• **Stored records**
▬▬▬▬▬▬

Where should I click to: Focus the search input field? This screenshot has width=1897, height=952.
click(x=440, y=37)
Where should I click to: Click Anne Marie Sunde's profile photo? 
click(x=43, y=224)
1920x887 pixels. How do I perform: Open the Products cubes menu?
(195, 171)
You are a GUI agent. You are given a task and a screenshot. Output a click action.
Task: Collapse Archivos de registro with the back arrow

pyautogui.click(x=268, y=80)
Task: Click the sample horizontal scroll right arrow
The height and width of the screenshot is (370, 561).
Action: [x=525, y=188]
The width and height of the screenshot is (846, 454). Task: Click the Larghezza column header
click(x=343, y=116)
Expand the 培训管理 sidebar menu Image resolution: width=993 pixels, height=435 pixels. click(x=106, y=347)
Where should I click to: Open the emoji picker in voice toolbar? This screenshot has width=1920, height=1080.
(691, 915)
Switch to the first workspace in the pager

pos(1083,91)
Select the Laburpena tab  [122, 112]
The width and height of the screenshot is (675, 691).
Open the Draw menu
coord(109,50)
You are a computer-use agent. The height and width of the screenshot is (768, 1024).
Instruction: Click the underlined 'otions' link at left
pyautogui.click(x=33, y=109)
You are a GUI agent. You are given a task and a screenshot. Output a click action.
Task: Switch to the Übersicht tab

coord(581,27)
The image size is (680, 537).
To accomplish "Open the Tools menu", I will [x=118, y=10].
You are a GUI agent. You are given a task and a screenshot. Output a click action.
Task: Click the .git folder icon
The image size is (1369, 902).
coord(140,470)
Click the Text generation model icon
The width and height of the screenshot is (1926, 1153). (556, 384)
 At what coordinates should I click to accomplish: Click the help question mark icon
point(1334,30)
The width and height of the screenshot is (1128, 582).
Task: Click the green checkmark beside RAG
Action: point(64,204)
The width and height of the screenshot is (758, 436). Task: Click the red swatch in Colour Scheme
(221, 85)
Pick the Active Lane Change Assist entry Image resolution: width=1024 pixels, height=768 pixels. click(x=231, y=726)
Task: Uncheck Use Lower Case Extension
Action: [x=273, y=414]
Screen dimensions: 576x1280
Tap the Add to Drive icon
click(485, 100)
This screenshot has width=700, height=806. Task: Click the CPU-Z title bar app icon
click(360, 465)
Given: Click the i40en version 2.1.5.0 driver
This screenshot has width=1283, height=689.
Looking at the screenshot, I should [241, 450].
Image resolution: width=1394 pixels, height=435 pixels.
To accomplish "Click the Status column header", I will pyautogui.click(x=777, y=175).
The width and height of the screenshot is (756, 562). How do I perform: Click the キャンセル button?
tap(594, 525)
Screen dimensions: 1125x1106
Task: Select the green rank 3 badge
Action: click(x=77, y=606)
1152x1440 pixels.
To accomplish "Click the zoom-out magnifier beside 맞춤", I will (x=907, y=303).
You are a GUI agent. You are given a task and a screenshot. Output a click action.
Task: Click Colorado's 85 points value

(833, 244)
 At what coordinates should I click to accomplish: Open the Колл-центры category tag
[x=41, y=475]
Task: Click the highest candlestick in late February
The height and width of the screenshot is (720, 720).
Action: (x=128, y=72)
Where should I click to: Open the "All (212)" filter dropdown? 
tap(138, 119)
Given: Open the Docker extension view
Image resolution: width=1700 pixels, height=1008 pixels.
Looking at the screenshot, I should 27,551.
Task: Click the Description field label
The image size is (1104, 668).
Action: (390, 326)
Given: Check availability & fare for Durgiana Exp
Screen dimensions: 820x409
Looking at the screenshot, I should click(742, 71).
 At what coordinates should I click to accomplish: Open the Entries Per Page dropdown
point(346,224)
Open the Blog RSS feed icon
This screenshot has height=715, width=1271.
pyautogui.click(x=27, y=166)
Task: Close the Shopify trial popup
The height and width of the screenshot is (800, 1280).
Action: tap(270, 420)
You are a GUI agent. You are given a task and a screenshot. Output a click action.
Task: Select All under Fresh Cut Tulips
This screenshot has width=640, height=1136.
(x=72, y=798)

▬▬▬▬▬▬

Reproduce the items above word for word, from first to last.

Where should I click to: Focus the search input field? This screenshot has width=1897, height=952.
click(x=440, y=37)
Where should I click to: Click Anne Marie Sunde's profile photo? 
click(x=43, y=224)
1920x887 pixels. How do I perform: Open the Products cubes menu?
(195, 171)
You are a GUI agent. You are given a task and a screenshot. Output a click action.
Task: Collapse Archivos de registro with the back arrow

pyautogui.click(x=268, y=80)
Task: Click the sample horizontal scroll right arrow
The height and width of the screenshot is (370, 561).
Action: [x=525, y=188]
The width and height of the screenshot is (846, 454). Task: Click the Larghezza column header
click(x=343, y=116)
Expand the 培训管理 sidebar menu Image resolution: width=993 pixels, height=435 pixels. click(x=106, y=347)
Where should I click to: Open the emoji picker in voice toolbar? This screenshot has width=1920, height=1080.
(691, 915)
Switch to the first workspace in the pager

pos(1083,91)
Select the Laburpena tab  [122, 112]
The width and height of the screenshot is (675, 691).
Open the Draw menu
coord(109,50)
You are a computer-use agent. The height and width of the screenshot is (768, 1024).
Instruction: Click the underlined 'otions' link at left
pyautogui.click(x=33, y=109)
You are a GUI agent. You are given a task and a screenshot. Output a click action.
Task: Switch to the Übersicht tab

coord(581,27)
The image size is (680, 537).
To accomplish "Open the Tools menu", I will [x=118, y=10].
You are a GUI agent. You are given a task and a screenshot. Output a click action.
Task: Click the .git folder icon
The image size is (1369, 902).
coord(140,470)
Click the Text generation model icon
The width and height of the screenshot is (1926, 1153). (556, 384)
 At what coordinates should I click to accomplish: Click the help question mark icon
point(1334,30)
The width and height of the screenshot is (1128, 582).
Task: Click the green checkmark beside RAG
Action: point(64,204)
The width and height of the screenshot is (758, 436). Task: Click the red swatch in Colour Scheme
(221, 85)
Pick the Active Lane Change Assist entry Image resolution: width=1024 pixels, height=768 pixels. click(x=231, y=726)
Task: Uncheck Use Lower Case Extension
Action: [x=273, y=414]
Screen dimensions: 576x1280
Tap the Add to Drive icon
click(485, 100)
This screenshot has width=700, height=806. Task: Click the CPU-Z title bar app icon
click(360, 465)
Given: Click the i40en version 2.1.5.0 driver
This screenshot has width=1283, height=689.
Looking at the screenshot, I should [241, 450].
Image resolution: width=1394 pixels, height=435 pixels.
To accomplish "Click the Status column header", I will pyautogui.click(x=777, y=175).
The width and height of the screenshot is (756, 562). How do I perform: Click the キャンセル button?
tap(594, 525)
Screen dimensions: 1125x1106
Task: Select the green rank 3 badge
Action: click(x=77, y=606)
1152x1440 pixels.
To accomplish "Click the zoom-out magnifier beside 맞춤", I will (x=907, y=303).
You are a GUI agent. You are given a task and a screenshot. Output a click action.
Task: Click Colorado's 85 points value

(833, 244)
 At what coordinates should I click to accomplish: Open the Колл-центры category tag
[x=41, y=475]
Task: Click the highest candlestick in late February
The height and width of the screenshot is (720, 720).
Action: (x=128, y=72)
Where should I click to: Open the "All (212)" filter dropdown? 
tap(138, 119)
Given: Open the Docker extension view
Image resolution: width=1700 pixels, height=1008 pixels.
Looking at the screenshot, I should 27,551.
Task: Click the Description field label
The image size is (1104, 668).
Action: (390, 326)
Given: Check availability & fare for Durgiana Exp
Screen dimensions: 820x409
Looking at the screenshot, I should click(742, 71).
 At what coordinates should I click to accomplish: Open the Entries Per Page dropdown
point(346,224)
Open the Blog RSS feed icon
This screenshot has height=715, width=1271.
pyautogui.click(x=27, y=166)
Task: Close the Shopify trial popup
The height and width of the screenshot is (800, 1280).
Action: tap(270, 420)
You are a GUI agent. You are given a task and a screenshot. Output a click action.
Task: Select All under Fresh Cut Tulips
This screenshot has width=640, height=1136.
(x=72, y=798)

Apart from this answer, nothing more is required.